It’s usually worth getting to Rock City early doors for the NME’s annual bash and openers Circa Waves prove once again that bottom of the bill does not equate to ‘just making up the numbers’. They play pop with a fair bit of pep and the cheery Get Away has a sweet stop-start catchiness to it, though their excessive reliance on whooping does suggest a worrying lack of rhyming couplets.
“Let me introduce you to the rest of the band,” smirks Royal Blood’s front man Mike Kerr. “That’s Ben.” Good to have some humour amidst the monstrous racket this duo unleash, though you do wonder whether the pair is trying to over compensate for their lack of numbers in sheer volume. Still, they have just about the right amount of quiet in between the noise and they clearly know how to craft a tune from AC/DC levels of riffing.
Now before you start scoffing at the notion of teenagers from Kettering channelling the spirit of San Francisco in ’67, please listen to the marvellous ‘The Great British Psychedelic Trip’ compilations and realise we’ve been doing this sort of thing very well for a long time. Temples clearly grew up insisting ‘birds’ should be spelt with a ‘y’ and continue the fine tradition of mixing soft psyche, kaleidoscope lights and English whimsy to encouraging effect.

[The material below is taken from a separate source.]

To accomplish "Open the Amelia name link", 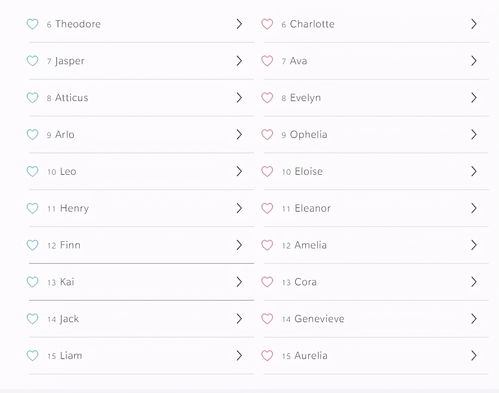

There’s obviously nothing in the constitution of the NME tour that says bands must be young or have a new record out (though I do miss the years when it isn’t solely boys and guitars) which means Interpol can stroll out and give us a startlingly brilliant greatest hits set. Their deadpan delivery is as relentless and affecting as ever and Slow Hands even gets some audience participation going. The best headliners since Crystal Castles and as admirably uncompromising, too.